Trump y Milei no ofrecen un horizonte de transformación. Han convertido la política en una guerra cultural donde la persuasión cede ante la exclusión. En este modelo, la democracia -entendida como el espacio de deliberación entre ciudadanos- se desdibuja y es reemplazada por una lógica de dominación. Más que gobernar, administran la rabia. Más que representar intereses, canalizan frustraciones contra enemigos abstractos: la "casta", el "marxismo cultural", el "globalismo". Así, el malestar social no se traduce en propuestas, sino en demolición.
La encrucijada de la derecha chilena
Chile no ha sido ajeno a esta tensión. La derecha chilena permanentemente ha oscilado entre la reivindicación del autoritarismo y la posibilidad de consolidarse como una fuerza democrática. En 1988, con el plebiscito que puso fin a la dictadura, tuvo la oportunidad de redefinir su identidad en un nuevo marco institucional. Sin embargo, esa posibilidad fue rápidamente clausurada por el peso del pinochetismo, que redujo su rol a la resistencia frente a los gobiernos democráticos, antes que a la construcción de un proyecto propio. Así nació la política, que llamaron, el desalojo de la Concertación.

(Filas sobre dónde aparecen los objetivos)
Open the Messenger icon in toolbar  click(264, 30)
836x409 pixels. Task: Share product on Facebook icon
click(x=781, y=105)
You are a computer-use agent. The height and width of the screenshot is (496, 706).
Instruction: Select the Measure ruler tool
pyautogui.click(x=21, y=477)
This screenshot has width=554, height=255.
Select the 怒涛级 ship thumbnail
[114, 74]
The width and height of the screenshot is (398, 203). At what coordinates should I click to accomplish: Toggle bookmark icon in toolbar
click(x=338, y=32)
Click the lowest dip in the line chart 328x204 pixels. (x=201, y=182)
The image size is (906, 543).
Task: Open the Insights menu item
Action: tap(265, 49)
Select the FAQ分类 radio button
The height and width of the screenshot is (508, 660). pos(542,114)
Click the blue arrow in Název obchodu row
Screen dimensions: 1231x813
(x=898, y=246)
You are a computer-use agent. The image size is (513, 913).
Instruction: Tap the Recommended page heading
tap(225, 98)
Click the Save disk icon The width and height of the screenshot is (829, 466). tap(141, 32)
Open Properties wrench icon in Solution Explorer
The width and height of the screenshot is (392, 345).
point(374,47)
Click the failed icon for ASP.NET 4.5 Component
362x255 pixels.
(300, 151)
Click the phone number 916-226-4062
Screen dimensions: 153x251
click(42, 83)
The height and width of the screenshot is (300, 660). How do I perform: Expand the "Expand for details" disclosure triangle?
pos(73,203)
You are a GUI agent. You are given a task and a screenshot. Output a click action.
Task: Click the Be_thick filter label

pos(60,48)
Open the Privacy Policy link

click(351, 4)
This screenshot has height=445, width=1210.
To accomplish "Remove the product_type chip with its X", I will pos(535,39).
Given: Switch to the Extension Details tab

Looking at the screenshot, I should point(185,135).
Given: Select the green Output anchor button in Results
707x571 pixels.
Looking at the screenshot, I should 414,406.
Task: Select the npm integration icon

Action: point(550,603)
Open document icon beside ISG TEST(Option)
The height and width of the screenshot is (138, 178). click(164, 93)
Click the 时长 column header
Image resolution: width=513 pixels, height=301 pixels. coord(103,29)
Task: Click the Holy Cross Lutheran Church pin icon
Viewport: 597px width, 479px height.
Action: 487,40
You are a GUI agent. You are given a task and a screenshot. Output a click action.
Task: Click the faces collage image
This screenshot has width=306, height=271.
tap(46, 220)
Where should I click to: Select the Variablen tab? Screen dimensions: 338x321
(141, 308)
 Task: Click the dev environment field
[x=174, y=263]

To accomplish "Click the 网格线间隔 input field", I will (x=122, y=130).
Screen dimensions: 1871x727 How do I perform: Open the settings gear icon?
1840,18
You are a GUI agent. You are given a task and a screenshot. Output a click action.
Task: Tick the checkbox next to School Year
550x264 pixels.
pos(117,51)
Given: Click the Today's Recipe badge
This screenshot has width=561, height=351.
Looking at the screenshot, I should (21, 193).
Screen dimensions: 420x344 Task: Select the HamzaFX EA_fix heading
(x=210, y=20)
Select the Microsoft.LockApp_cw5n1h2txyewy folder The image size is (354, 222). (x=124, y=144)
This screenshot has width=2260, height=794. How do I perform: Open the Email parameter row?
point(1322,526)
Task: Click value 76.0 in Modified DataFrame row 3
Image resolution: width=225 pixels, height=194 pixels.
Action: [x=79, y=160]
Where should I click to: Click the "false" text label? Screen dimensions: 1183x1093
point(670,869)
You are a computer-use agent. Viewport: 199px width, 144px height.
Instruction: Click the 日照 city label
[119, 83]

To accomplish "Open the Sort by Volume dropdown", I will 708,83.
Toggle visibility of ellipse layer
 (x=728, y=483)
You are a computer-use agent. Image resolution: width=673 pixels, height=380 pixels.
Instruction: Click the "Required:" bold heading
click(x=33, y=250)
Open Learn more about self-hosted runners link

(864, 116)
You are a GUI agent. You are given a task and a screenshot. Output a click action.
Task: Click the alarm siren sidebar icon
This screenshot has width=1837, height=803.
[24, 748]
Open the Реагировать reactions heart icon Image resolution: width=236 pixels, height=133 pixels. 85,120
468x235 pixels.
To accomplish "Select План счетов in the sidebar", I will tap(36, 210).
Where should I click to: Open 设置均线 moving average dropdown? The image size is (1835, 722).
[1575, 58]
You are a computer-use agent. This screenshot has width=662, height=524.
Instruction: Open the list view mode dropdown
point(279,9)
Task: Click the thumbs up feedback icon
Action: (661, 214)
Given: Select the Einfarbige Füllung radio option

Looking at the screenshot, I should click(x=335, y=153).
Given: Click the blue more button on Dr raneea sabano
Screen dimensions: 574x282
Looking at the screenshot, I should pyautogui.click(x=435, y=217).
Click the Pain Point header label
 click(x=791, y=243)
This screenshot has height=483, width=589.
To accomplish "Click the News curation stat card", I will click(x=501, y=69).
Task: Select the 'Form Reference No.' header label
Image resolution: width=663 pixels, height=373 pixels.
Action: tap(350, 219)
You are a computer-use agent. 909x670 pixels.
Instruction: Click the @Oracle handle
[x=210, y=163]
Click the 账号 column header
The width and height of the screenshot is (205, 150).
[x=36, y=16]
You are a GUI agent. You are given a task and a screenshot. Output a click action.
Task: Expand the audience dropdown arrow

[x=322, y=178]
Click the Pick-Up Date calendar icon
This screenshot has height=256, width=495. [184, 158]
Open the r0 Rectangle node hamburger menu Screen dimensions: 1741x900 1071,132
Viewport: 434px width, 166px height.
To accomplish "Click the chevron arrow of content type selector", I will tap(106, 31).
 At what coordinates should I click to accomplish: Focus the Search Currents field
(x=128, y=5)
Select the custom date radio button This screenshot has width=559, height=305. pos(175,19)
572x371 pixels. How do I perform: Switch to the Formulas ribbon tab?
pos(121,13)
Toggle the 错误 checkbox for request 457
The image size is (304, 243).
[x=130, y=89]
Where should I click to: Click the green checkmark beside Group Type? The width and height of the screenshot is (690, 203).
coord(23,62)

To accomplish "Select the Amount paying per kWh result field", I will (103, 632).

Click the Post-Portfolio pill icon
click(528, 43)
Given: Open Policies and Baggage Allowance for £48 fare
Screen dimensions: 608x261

Tarea requerida A
Según el pasaje, ¿qué oportunidad tuvo la derecha chilena con el plebiscito de 1988?
Tarea requerida B
Transcribe del pasaje, sin cambios, el fragmento que comienza en "La encrucijada de" y termina en "de la Concertación.".

Respuesta completa A
Tuvo la oportunidad de redefinir su identidad en un nuevo marco institucional.

Respuesta completa B
La encrucijada de la derecha chilena
Chile no ha sido ajeno a esta tensión. La derecha chilena permanentemente ha oscilado entre la reivindicación del autoritarismo y la posibilidad de consolidarse como una fuerza democrática. En 1988, con el plebiscito que puso fin a la dictadura, tuvo la oportunidad de redefinir su identidad en un nuevo marco institucional. Sin embargo, esa posibilidad fue rápidamente clausurada por el peso del pinochetismo, que redujo su rol a la resistencia frente a los gobiernos democráticos, antes que a la construcción de un proyecto propio. Así nació la política, que llamaron, el desalojo de la Concertación.